* **TASK STATEMENT**
Write the next part of the article on actor Richard Hatch, beginning right after its final sentence.

* **PASSAGE TO READ**
Start of Block
Star of "Battlestar Galactica" and the Syfy remake loses battle with pancreatic cancer, his manger confirmed to Variety

Richard Hatch died Tuesday. The Santa Monica born actor, writer, and producer best known for his role as Captain Apollo in the original Battlestar Galactica television series, and also as Tom Zarek in the 2003 remake of Battlestar Galactica.

Richard Hatch, star of the original "Battlestar Galactica" and the Syfy remake, died on Tuesday after a battle with pancreatic cancer, his manger confirmed to Variety. Hatch died around 1:30 p.m. at his home in Santa Clarita, Calif., with his son Paul by his side.

Hatch began working in television in 1970 when he starred as Philip Brent in the daytime soap opera All My Children, a role he played for two years. For some years, he then made guest appearances in primetime series such as Cannon, Nakia, Barnaby Jones, Hawaii Five-O, and The Waltons, as well as appearing in several made-for-TV movies such as The Hatfields and McCoys with Jack Palance, Addie and the King of Hearts with Jason Robards, Last of the Belles with Susan Sarandon, and the 1978 TV movie Deadman's Curve in which he portrayed Jan Berry of the musical duo Jan and Dean.

In 1976, Hatch gained his first major television role as Inspector Dan Robbins on the detective series The Streets of San Francisco, a replacement for Michael Douglas (who played Insp. Steve Keller) who had left the series that year. Though the role was only for one season, Hatch won Germany's Bravo Youth Magazine Award for the role.

Following this, he had a recurring role on the series Mary Hartman, Mary Hartman, also for one season. By this time, Hatch had become something of a pin-up and regularly appeared in teen-oriented magazines such as Teen Beat, 16 Magazine, and Tiger Beat.

Hatch then gained a starring role in Glen A. Larson's sci-fi series, Battlestar Galactica (1978), which aired for a single season before cancellation. Hatch was nominated for a Golden Globe Award for the role.
End of Block
* **DATASET EXCERPTS**
Start of Block
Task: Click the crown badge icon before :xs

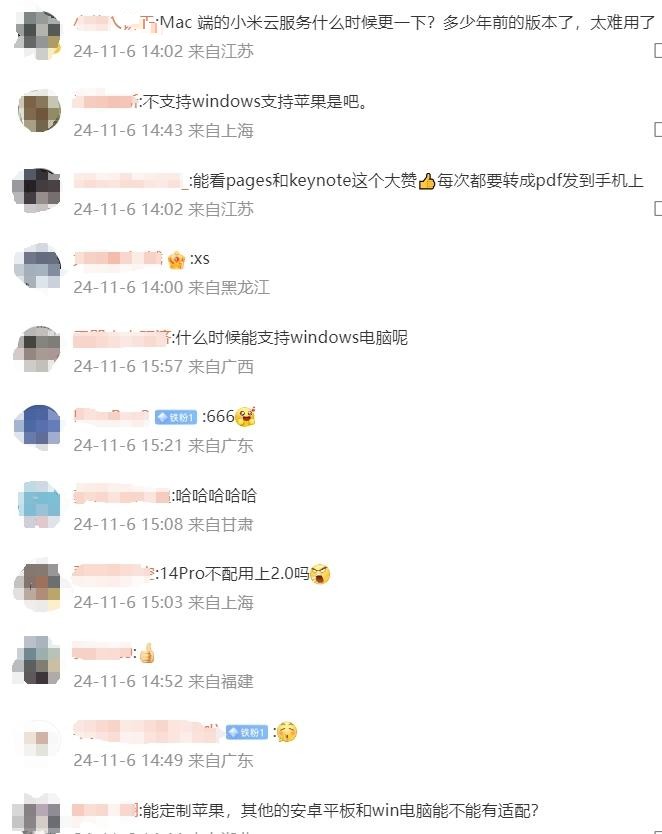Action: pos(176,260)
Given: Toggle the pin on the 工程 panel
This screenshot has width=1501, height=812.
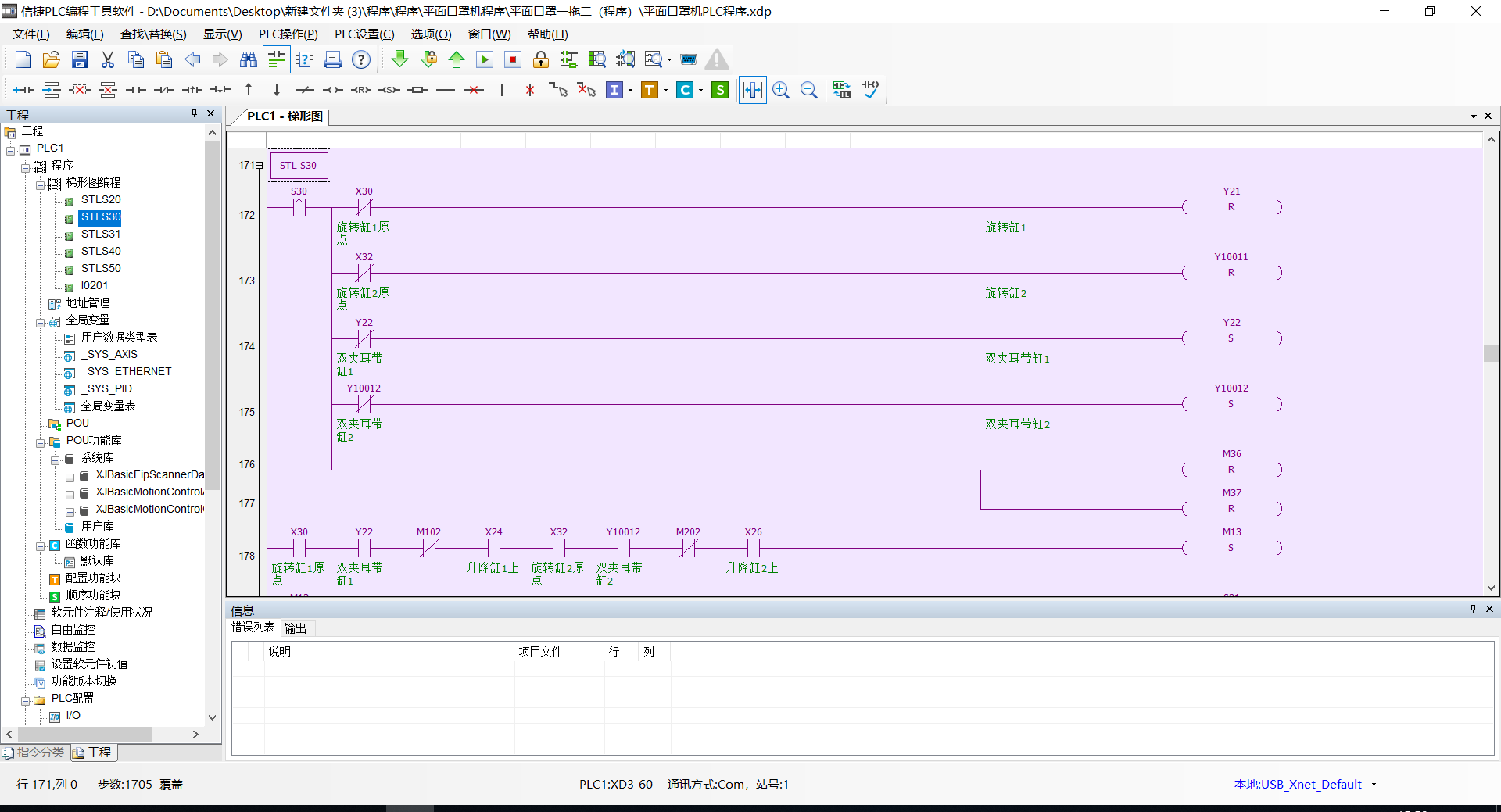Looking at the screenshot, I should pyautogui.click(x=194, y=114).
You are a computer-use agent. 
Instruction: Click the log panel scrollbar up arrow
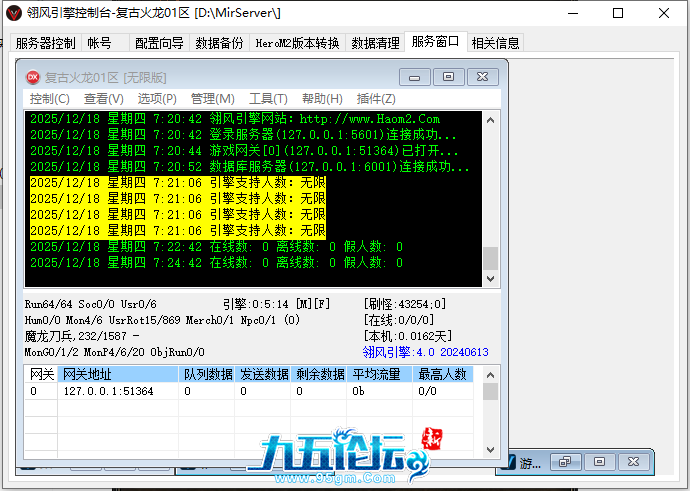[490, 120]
End of Block
* **RESULT**
Throughout the 1980s, Hatch made guest appearances on such series as Hotel; Murder, She Wrote; The Love Boat; and Fantasy Island. In 1984, he appeared in several episodes of Dynasty, which was at the top of the ratings at the time. In 1990, Hatch returned to daytime soap operas and appeared on Santa Barbara, originating the character Steven Slade. He continued to make guest appearances on prime time series such as Jake and the Fatman and Baywatch, but roles were becoming few and far between. His next prominent role would be as Tom Zarek in the reimagined version of Battlestar Galactica, in which he made semi-regular appearances from 2004-09.

Gathering followers among the prisoners, Zarek leads a riot against the leadership of the ragtag fleet, protesting the poor living conditions on the Astral Queen. He creates a hostage situation which then-Commander Adama and President Roslin must resolve in the midst of a crisis of water supply in the fleet. ("Bastille Day"). As an homage to the original 1970s series, at one point in the episode Zarek and Lee Adama are in discussion sitting opposite each other in one of the cells. One of Zarek's co-conspirators calls "Apollo!", at which point they both turn in recognition.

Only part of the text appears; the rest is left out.